Si las autoridades liberan la actividad de espectáculos públicos el lunes 11 de enero –ello dependerá de la pertinencia o no de tales actividades, pero no con relación a la aptitud u organización para las competencias, sino a las políticas de salud pública–, el Clausura recién podrá culminar a fines de marzo, y solo si Rentistas gana el torneo, y además obtiene la tabla Anual, estará terminada la temporada antes de abril. De lo contrario, con otro ganador de la Anual y/o del Clausura el campeón uruguayo sólo podrá alzar la copa en un estadio vacío avanzado el mes de abril.

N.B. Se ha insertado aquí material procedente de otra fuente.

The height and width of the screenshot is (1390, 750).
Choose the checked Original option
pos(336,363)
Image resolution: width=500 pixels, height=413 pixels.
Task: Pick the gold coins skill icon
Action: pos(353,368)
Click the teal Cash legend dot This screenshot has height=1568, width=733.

Entre el sábado 16 de enero de 2021, fecha de inicio del Clausura 2020, y el inicio de la Libertadores 2021, previsto para el martes 16 de febrero, los 16 clubes participantes del Uruguayo jugarán nueve partidos en un mes. Por los atrasos del Intermedio, seis de esos clubes –Nacional, Wanderers, Torque, Rentistas, Defensor y Boston River– jugarán diez encuentros en 30 días, redondeando un partido cada tres días, con las mismas condiciones de prevención y protocolos básicos para paliar el colapso de la salud ocasionados por la covid-19, porque con seguridad en este primer semestre del año entrante nada distinto sucederá como para volver a lo que durante décadas consideramos normal en el fútbol.

De la primera –16 de enero– a la novena fecha –13 de febrero– se podrá jugar en régimen constante de fin de semana y miércoles, pero desde el domingo 14 de febrero ya no se podrán utilizar los días entre semana, dado que la continuidad de la disputa de la Libertadores y la Sudamericana impedirá fijar esas fechas, incluso hasta para semifinales y finales del Uruguayo en abril, que por ejemplo podría encontrar al hasta ahora único club que sabemos con certeza que disputará el título: Rentistas, jugando finales y Libertadores o Sudamericana.

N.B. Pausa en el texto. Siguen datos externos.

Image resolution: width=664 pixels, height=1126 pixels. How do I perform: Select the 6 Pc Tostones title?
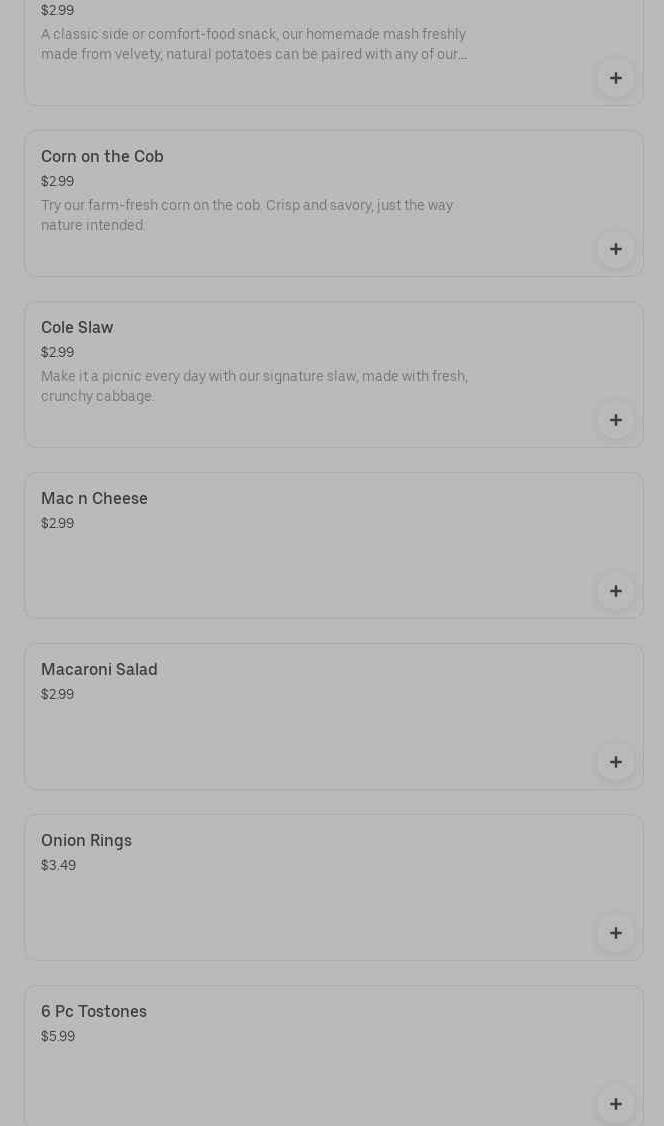click(x=94, y=1012)
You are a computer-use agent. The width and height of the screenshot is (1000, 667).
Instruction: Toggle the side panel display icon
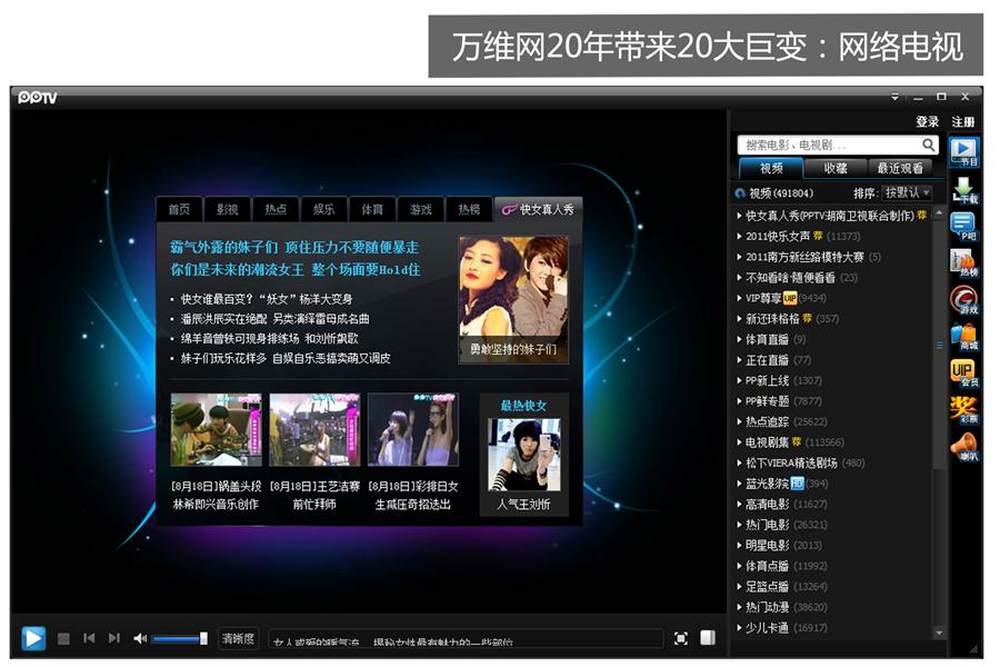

La clasificación para el que represente el cupo de Uruguay 4 se establecerá al cierre de la séptima etapa del Clausura, cuando aún resten 24 puntos por jugar de la Tabla Anual, lo que desnuda la precariedad de la situación. Si quien ese domingo 7 de febrero no acepte porque tiene aspiraciones mayores, se ofrecerá a los clubes subsiguientes. Dos semanas después, con los mismos criterios, se decidirá cuál es el club que entra directamente a la segunda fase de la Libertadores; para la Sudamericana, si se mantienen las fechas de inicio y la forma de disputa, también habrá de suceder lo mismo.

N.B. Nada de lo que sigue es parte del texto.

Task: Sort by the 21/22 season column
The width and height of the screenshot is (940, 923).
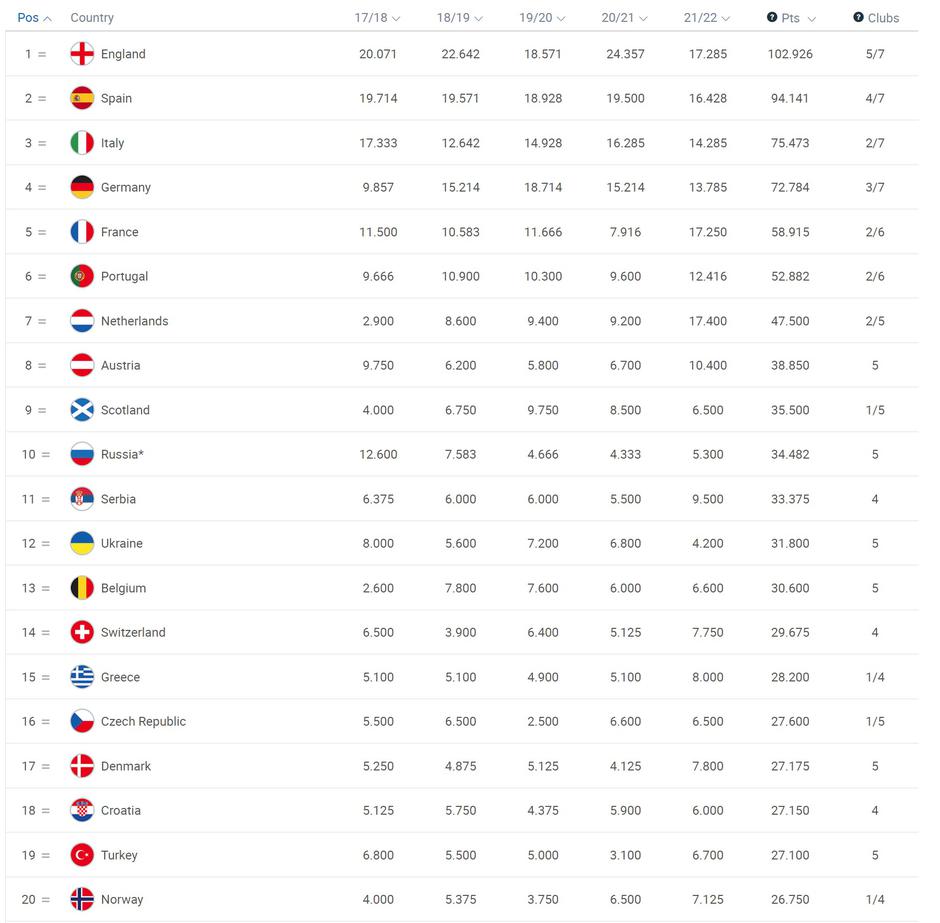Action: [707, 18]
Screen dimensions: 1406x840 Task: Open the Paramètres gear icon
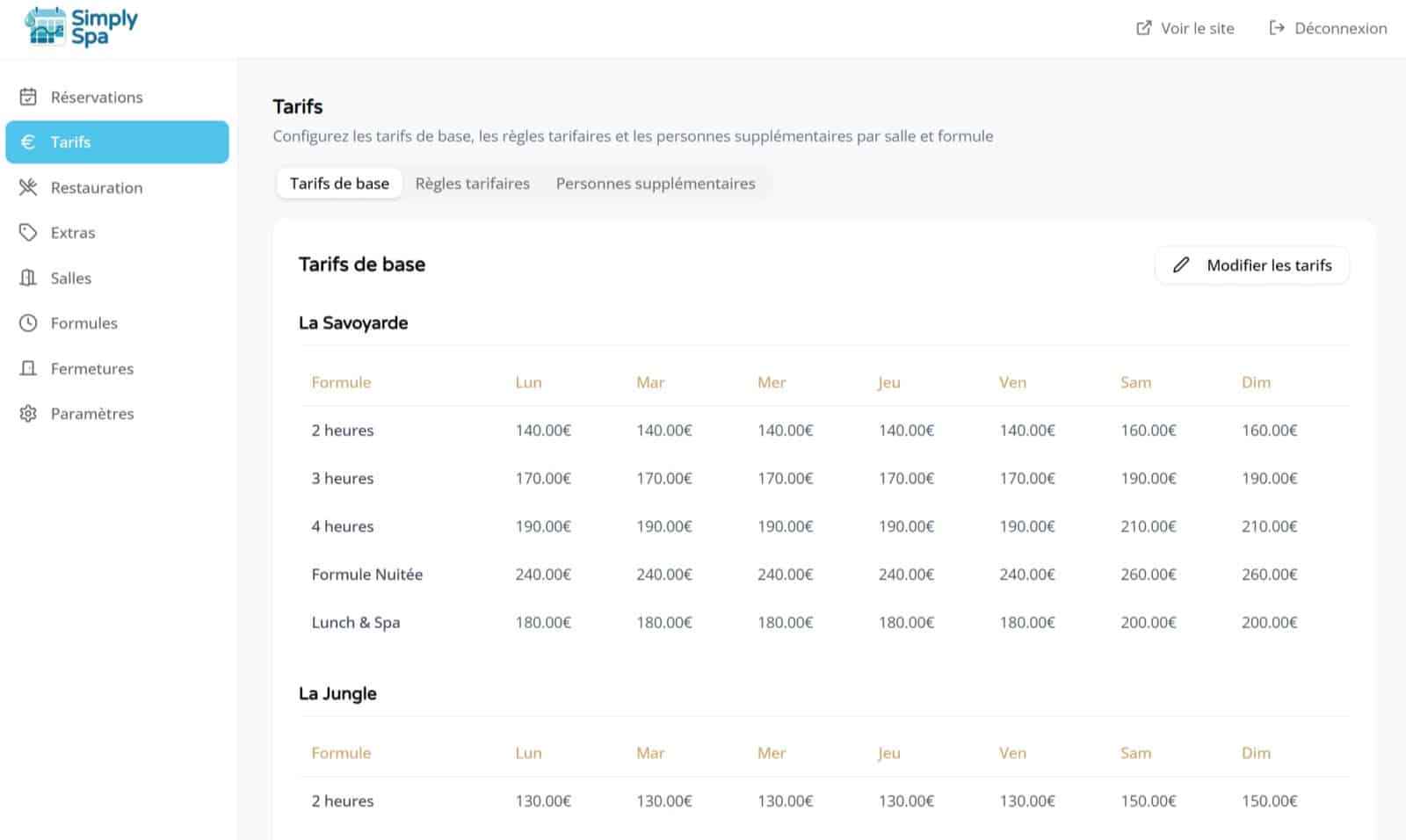(x=28, y=414)
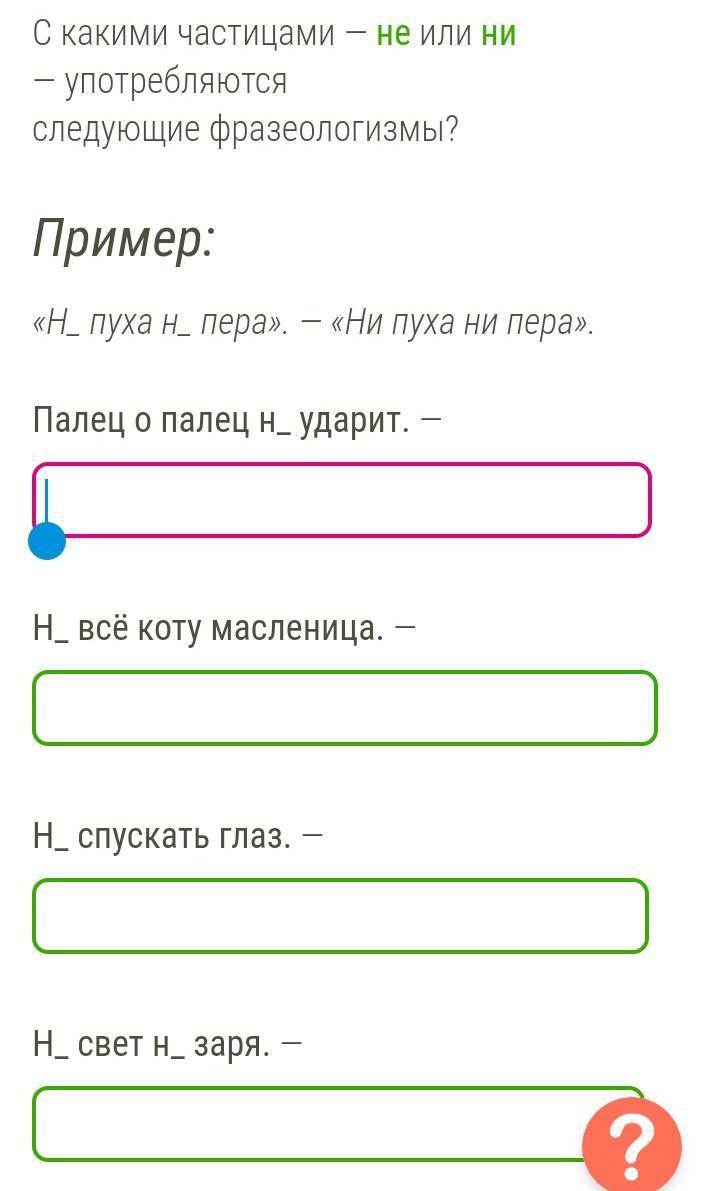Tap the text 'следующие фразеологизмы?'
Screen dimensions: 720x1191
[245, 130]
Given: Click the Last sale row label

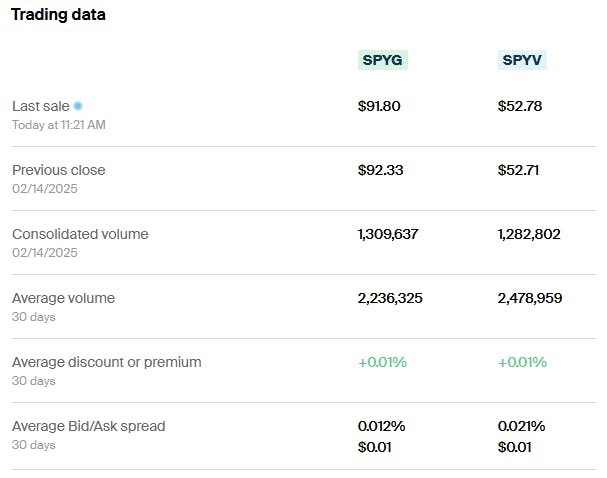Looking at the screenshot, I should click(40, 106).
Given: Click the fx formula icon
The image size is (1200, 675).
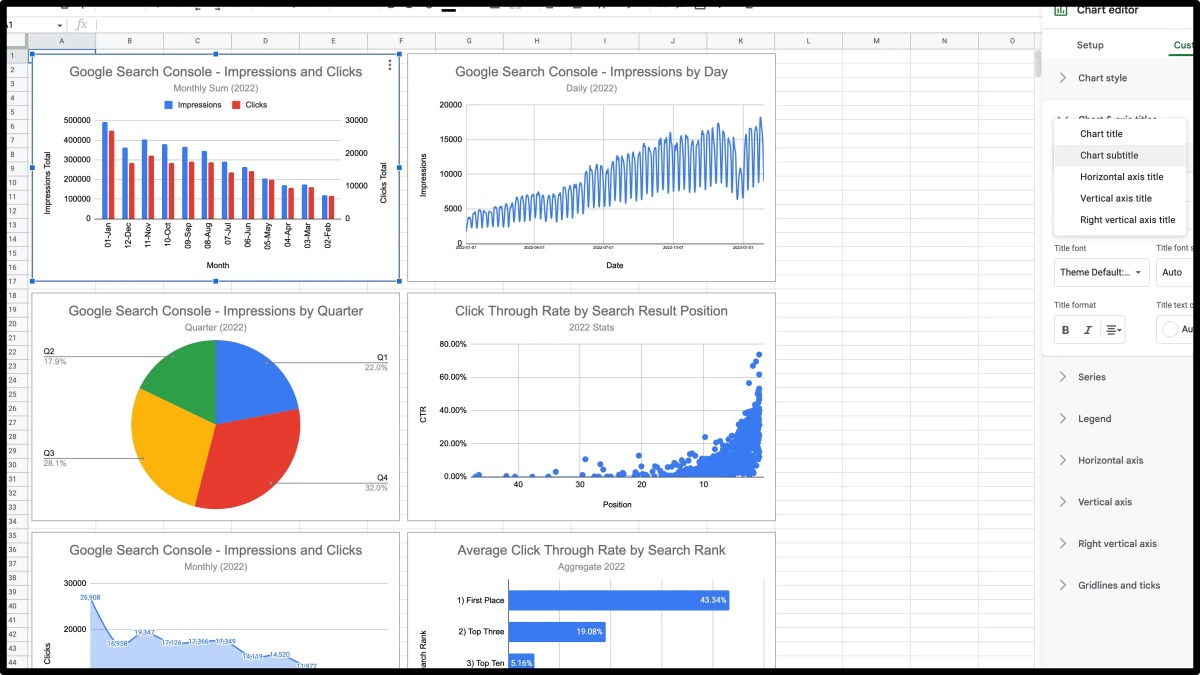Looking at the screenshot, I should coord(81,24).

En el relato distópico de 1973 Harrison se centra en 2018 sin saber que viviríamos una situación similar en 2020: “La multitud grita, y sé que los camarógrafos lo tienen en una toma aislada y que los espectadores en Melbourne, Berlín, Río de Janeiro y Los Ángeles están llenos de emoción en sus sillones”. Y aquí estamos nosotros, en nuestros gastados sillones, en las sillas del comedor, en las reposeras, en los escritorios de la nueva oficina, que es el cuarto, el living, el parrillero, mirando y consumiendo el juego que ya no es juego, que es trabajo y negocio, que es comercio y vidriera. Ahí estamos, como si esa adicción forzada por lo placentero de la vida alrededor de la pelota que trascendía la contienda futbolística en sí misma, la de la cancha, la de la pelota, la de los rivales, fuese reducida, al estilo de un narco, a esa esnifada de dos horas de adrenalina sintética.

Todos los días, no importa la hora, no importa el lugar, un dispositivo que ya no importa si es un televisor, un monitor o un teléfono, nos coloca en un no-lugar donde el verde enmarcado en el cemento nos recrea sintéticamente, casi artificialmente el fútbol, que tal vez algún día nos hizo algo parecido a “fútboldependientes”.